> **EXTRACTED TEXT**

MALE (Reuters) - The ousted president of the Maldives, credited with bringing democracy to the Indian Ocean islands, said on Wednesday he had been forced out of power at gunpoint, prompting clashes between police and angry supporters.
Mohamed Nasheed, who in 2008 became the first democratically elected president of the 1,200-island archipelago best known for luxury tourism, resigned on Tuesday after three weeks of opposition protests culminated in a police revolt.
Just a day after he stepped down, it was as if Nasheed had stepped back in time: riot police and soldiers launched tear gas grenades and beat him and other supporters, a scene played out scores of times under the 30-year rule of former president Maumoon Abdul Gayoom, whom he succeeded.
Witnesses said around 40 or 50 people including Nasheed had been injured, some severely. Police and soldiers surrounded the main hospital and kept journalists out of Republic Square, the site of the protest on Male’s northern seafront.
“I was quite close to him when they began to charge. He had some cuts and bruises but he was beaten quite badly,” a cousin of Nasheed, who asked not be identified, told Reuters.
Adam Manik, a senior official in Nasheed’s Maldivian Democratic Party (MDP), said the former leader was in a safe house. The party in a statement appealed for international help, and Nasheed blamed his old rival Gayoom for the crisis.
Nasheed on January 16 ordered the military to arrest the criminal court chief justice, saying he was blocking multi-million dollar corruption and human rights cases against Gayoom allies. That set off the protests that led to his departure.

> **WORK INSTRUCTION 1**
In the report on the Maldives crisis, what did Nasheed order the military to do on January 16?
> **WORK INSTRUCTION 2**
Carry on the report on Nasheed's ouster in the Maldives from its final paragraph.
The records that come next are separate material and have no connection to the report on the Maldives.

> **EXTRACTED MATERIAL**
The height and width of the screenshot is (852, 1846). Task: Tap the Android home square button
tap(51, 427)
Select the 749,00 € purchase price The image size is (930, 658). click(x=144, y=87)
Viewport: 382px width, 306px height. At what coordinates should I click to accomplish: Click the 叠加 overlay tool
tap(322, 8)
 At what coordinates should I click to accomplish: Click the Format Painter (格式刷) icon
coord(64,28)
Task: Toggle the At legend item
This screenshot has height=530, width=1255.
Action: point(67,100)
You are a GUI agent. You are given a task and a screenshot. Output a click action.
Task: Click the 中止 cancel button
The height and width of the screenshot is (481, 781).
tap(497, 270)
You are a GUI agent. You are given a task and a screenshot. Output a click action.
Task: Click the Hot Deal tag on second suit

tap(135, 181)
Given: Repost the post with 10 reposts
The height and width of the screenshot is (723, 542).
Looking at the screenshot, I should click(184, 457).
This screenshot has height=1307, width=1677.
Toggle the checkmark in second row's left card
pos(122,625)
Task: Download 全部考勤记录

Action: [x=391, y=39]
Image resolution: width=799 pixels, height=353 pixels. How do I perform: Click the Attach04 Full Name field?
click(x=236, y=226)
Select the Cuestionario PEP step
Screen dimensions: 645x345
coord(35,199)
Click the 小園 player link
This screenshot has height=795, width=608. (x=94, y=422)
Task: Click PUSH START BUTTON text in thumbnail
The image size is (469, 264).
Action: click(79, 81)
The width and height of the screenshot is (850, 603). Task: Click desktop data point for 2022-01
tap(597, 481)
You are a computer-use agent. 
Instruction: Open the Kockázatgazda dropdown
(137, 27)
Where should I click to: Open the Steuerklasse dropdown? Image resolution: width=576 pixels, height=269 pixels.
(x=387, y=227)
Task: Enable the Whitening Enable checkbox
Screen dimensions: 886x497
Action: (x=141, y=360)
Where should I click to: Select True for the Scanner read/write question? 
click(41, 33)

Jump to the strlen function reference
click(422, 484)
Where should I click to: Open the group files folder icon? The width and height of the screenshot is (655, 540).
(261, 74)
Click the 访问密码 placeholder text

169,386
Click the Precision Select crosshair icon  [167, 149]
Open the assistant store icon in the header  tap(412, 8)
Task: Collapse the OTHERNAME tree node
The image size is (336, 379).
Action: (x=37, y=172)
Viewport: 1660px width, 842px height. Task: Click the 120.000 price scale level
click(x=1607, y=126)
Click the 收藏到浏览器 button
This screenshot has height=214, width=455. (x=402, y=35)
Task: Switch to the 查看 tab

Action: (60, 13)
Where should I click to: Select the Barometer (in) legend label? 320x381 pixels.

> **REPLY 1**
He ordered the military to arrest the criminal court chief justice.

> **REPLY 2**
“Yes, I was forced to resign at gunpoint,” Nasheed told reporters after addressing a meeting of his Maldivian Democratic Party (MDP) in his first public appearance since his ouster. “There were guns all around me and they told me they wouldn’t hesitate to use them if I didn’t resign.”
Earlier, a close aide told Reuters the military on Tuesday marched Nasheed into his own office to give his resignation on state TV, in the first eyewitness account.
“The gates of the president’s office swung open and in came these unmarked vehicles we’ve never seen before and Nasheed came out with around 50 soldiers around him, and senior military men we’d never seen before,” said Paul Roberts, Nasheed’s communications adviser.
Nasheed in his resignation broadcast said he was stepping down to avoid bloodshed against the people.
Vice President Mohamed Waheed Hassan Manik was installed as president, and on Wednesday promptly denied being part of any coup despite a widely reported January 31 meeting at which opposition parties swore allegiance to him.
“Do I look like someone who will bring about a coup d‘etat?” Waheed told a news conference. “There was no plan. I was not prepared at all.”
In Washington, the U.S. State Department said it was sending its top diplomat for the region, Assistant Secretary of State Bob Blake, to Male on Saturday but said it did not regard Nasheed’s ouster as unconstitutional.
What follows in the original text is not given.